Assault on Precinct 13

Assault on Precinct 13

November 3, 1976 91 minutes R

Crime thriller artistry offered as bitter urban commentary.

John Carpenter’s first foray into badassery, 1976 thriller ‘Assault on Precinct 13‘, stands as one of the best of that pivotal cinematic decade. A fantastically stripped down survival horror/Western hybrid.

The set-up is pretty straightforward. A gang/police war is brewing across Los Angeles when Lieutenant Ethan Bishop (Austin Stoker) is assigned to babysit a soon to be abandoned police station in a crime-ridden ghetto. While a prison transport bus carrying death row inmate Napoleon Wilson (Darwin Joston) is forced to hold up at this nearly empty precinct. Then a man arrives seeking protection after unleashing vengeance upon a gang leader who brutally, and senselessly killed his young daughter. Gang members soon surround the station intent on killing everyone within, or die trying.

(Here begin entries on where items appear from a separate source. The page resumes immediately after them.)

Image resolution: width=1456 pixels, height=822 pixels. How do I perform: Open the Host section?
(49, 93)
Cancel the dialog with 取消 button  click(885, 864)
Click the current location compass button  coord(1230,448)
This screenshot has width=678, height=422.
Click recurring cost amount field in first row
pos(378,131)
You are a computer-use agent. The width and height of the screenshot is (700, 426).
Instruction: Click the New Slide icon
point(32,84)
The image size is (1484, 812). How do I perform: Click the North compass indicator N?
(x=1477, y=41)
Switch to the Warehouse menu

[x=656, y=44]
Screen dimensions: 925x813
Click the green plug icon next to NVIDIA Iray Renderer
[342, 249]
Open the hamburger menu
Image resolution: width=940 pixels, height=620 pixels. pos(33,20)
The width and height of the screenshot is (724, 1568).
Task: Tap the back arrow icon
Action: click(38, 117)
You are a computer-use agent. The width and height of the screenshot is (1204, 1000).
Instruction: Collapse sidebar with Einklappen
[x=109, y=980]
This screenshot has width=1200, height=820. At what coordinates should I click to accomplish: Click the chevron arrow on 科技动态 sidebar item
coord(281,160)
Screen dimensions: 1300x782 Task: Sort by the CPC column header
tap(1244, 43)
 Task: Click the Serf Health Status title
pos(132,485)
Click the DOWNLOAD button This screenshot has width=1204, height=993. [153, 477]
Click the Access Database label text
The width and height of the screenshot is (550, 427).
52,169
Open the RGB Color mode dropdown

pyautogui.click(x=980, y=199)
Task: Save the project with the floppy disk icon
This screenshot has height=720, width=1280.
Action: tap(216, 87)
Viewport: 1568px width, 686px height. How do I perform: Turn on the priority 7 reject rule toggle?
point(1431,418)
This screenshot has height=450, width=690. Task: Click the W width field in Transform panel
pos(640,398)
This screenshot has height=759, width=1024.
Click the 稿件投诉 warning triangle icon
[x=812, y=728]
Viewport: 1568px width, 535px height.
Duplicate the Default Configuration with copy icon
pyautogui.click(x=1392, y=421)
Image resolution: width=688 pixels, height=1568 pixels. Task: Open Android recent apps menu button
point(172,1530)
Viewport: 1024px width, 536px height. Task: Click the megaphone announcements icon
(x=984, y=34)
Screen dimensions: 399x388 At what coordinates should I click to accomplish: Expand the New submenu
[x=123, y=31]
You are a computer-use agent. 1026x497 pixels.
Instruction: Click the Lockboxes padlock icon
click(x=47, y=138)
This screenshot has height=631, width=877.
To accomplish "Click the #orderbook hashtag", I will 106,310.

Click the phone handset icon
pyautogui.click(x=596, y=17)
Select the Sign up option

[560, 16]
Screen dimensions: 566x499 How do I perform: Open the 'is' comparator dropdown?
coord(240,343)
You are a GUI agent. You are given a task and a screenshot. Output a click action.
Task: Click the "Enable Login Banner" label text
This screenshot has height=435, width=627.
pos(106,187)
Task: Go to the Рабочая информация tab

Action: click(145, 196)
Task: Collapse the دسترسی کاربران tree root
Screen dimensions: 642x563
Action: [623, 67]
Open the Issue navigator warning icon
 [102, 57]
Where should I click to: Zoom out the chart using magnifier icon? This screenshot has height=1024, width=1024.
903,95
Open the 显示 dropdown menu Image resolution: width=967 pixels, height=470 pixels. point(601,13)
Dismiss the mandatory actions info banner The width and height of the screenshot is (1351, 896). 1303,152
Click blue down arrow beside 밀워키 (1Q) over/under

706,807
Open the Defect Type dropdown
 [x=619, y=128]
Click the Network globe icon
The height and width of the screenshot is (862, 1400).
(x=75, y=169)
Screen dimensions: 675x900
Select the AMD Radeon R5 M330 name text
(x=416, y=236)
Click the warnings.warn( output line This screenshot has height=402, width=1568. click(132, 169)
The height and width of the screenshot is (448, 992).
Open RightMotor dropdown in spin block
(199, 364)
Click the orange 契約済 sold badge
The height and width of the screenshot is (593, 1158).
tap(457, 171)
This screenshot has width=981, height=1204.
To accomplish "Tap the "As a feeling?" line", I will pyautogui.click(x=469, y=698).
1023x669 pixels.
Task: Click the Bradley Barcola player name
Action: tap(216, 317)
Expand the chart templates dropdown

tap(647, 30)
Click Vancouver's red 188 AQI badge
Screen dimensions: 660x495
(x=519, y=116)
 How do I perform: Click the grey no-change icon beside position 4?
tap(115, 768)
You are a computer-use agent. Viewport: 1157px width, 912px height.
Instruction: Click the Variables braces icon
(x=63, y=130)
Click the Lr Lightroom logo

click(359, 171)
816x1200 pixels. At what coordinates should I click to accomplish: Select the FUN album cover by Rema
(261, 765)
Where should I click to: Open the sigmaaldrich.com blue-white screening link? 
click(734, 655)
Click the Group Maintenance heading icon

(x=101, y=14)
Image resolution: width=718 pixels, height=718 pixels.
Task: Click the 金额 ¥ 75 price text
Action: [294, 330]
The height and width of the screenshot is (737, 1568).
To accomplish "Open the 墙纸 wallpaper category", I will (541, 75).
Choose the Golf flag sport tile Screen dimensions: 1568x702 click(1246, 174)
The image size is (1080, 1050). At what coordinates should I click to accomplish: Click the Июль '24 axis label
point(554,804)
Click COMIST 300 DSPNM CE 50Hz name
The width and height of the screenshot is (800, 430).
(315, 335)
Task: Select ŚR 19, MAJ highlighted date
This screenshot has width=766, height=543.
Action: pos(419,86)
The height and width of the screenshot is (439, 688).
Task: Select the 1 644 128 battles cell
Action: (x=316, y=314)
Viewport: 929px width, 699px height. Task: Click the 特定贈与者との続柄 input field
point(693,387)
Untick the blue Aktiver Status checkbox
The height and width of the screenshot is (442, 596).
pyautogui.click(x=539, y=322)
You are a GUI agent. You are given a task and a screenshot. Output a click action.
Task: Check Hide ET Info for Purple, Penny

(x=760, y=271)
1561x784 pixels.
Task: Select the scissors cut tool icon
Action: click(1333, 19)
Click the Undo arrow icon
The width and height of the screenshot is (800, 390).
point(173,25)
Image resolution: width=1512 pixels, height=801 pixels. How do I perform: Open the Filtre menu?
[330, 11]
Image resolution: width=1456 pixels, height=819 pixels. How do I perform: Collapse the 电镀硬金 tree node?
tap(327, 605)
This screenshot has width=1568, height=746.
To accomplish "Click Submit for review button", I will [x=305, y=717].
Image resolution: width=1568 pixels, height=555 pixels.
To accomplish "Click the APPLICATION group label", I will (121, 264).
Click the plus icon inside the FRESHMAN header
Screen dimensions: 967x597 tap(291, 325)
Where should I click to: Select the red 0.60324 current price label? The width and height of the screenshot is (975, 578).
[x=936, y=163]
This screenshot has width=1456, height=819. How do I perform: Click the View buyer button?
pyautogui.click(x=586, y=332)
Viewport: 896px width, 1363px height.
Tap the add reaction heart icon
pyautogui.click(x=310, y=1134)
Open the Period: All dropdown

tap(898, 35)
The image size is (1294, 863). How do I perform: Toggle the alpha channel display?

Carpenter makes the most of a very limited budget. Nail-biting tension is built quickly and without needless flash. Wasting not a single line of dialog or camera shot. We understand the threat, we know the setting, and the characters are defined just enough for us to care. Trial by fire guerrilla filmmaking made to look effortless.

By forgoing needless subplotting or senseless banter the action and environment alone makes the film. From ever so cool one-liner gags (“Got a smoke?”) to the silencer muzzled gun battles the atmosphere just drips. With one of Carpenter’s best synth scores invoking an extra nasty urbanesque horror creep.

The unpolished performances never distract and the chemistry between “partners of circumstance” Stoker and Joston is stellar. And, refreshingly, from the decade that birthed “blaxploitation”, Lt. Bishop (Stoker) being African-American is barely addressed and entirely plot irrelevant.

A simply brilliant script, efficient and atmospheric direction, and the charming chemistry of the cast lead towards one helluva thrill ride. ‘Assault on Precinct 13‘ is a grand mashup of Howard Hawks/John Wayne’s Western ‘Rio Bravo’ and George Romero’s ‘Night of the Living Dead’ that can not be missed.

Without any extraneous subplots or characters and a quick pace, tight environs, and simple story you might forget to blink. A stylized, nail-biting, action packed, modern day Western horror masterpiece.